第23話 高2のクラスメート、綾瀬 奈月

 花恋荘の最寄り駅から大学の最寄り駅の間にある駅近の〇タヤが、バイト募集をしていたので応募してみた。


そこの副店長が、かつて俺を不審者扱いした荒井さんで…。(18話参照)


理由は知らないが、その場で採用をもらう。ただし、あくまで試用期間になるので下手をことをすればだがな。


新人の俺を指導するのは同い年の女子と聴き、その人を待ったところ、高2の時のクラスメートだった。名前は綾瀬あやせ 奈月なつきさんという。


「積もる話があるんじゃない?」と気を利かせた荒井さんが、予定より早く綾瀬さんを休憩させてからスタッフルームを出る。


今、スタッフルームには俺と綾瀬さんしかいない…。



 「やっと倉式君と話せる☆ 何を訊こうかな~?」

そう言う綾瀬さんは、ニコニコしている。


「綾瀬さん。何で俺のこと覚えてるの? 話した事なかったでしょ?」


彼女の明るくて無邪気で天然っぽいところが可愛いと思い、自席からこっそり見ていただけなのだ。接点は皆無だったはず。
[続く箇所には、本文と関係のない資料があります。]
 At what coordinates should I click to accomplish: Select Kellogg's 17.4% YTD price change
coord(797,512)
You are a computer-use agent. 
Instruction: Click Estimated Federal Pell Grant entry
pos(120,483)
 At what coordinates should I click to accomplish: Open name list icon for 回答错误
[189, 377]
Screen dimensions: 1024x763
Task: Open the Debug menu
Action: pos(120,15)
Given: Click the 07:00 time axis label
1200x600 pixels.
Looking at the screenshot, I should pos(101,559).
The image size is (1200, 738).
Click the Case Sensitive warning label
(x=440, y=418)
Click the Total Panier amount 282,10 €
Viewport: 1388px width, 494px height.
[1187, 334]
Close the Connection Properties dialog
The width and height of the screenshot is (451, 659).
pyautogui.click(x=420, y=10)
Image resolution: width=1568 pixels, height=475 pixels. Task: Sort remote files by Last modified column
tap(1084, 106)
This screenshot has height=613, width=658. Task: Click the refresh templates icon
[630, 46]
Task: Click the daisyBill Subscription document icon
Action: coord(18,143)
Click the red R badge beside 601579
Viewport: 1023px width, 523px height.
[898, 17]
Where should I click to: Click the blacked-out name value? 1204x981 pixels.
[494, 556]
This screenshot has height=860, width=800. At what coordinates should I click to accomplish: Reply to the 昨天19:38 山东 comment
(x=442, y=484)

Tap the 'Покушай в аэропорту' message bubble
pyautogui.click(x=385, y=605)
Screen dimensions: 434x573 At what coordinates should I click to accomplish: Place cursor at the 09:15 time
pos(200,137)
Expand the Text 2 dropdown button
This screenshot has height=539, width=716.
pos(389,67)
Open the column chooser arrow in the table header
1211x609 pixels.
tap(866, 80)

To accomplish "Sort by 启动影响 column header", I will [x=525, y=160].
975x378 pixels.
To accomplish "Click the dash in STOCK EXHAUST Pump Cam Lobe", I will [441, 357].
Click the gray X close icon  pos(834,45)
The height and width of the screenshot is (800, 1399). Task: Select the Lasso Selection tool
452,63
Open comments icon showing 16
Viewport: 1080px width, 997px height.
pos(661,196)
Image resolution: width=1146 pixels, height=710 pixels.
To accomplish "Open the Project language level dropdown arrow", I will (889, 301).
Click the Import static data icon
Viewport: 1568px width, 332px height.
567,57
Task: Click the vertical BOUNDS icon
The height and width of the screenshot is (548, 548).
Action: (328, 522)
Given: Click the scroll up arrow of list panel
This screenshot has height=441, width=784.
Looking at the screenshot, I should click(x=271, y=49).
「倉式君が遠くからわたしのことを観ていたことは知ってるよ☆ 『いつ話しかけてくるのかな~?』って楽しみに待ってたけど、全然なんだもん…★」


話しかけなかった原因は俺がヘタレだからだ。それは認めるが、今の言い方だと逆に嫌われるよな? どういう事なんだ?


「いつまで経っても倉式君が話しかけてこないから、『わたしから話しちゃえ~☆』って考えたあたりに、クラス替えになっちゃった☆ てへ☆」


てへぺろの動作をする綾瀬さん。俺のヘタレを責めようとしないとは…。


「3年になってお互い違うクラスになったけど『見かけたら話そう☆』とずっと思ってたんだよ。でも…★」


彼女の顔が暗くなる。多分だが、機会がなかったか忘れたんだろう…。


「同じバイト先になったし、これからはいつでもおしゃべりできるね☆」


嬉しそうな綾瀬さんに水は差したくないが、今の内に言っとかないと。


「綾瀬さん。俺は他にもバイトしてて、こっちはサブなんだよ。だから、たくさんシフトを入れる気はないんだ」


「そっか…★」


彼女の落ち込む様子は見たくないが、やむを得ない。


「でもでも、ここをメインにして他をサブにすれば良いよね?」


その意見は予想済みだ。2度とそう思われないように、きつめに言っておこう。


「悪いけど、そのつもりは一切ない!」

もしそんな事をしたら、古賀さん達を裏切ることになる。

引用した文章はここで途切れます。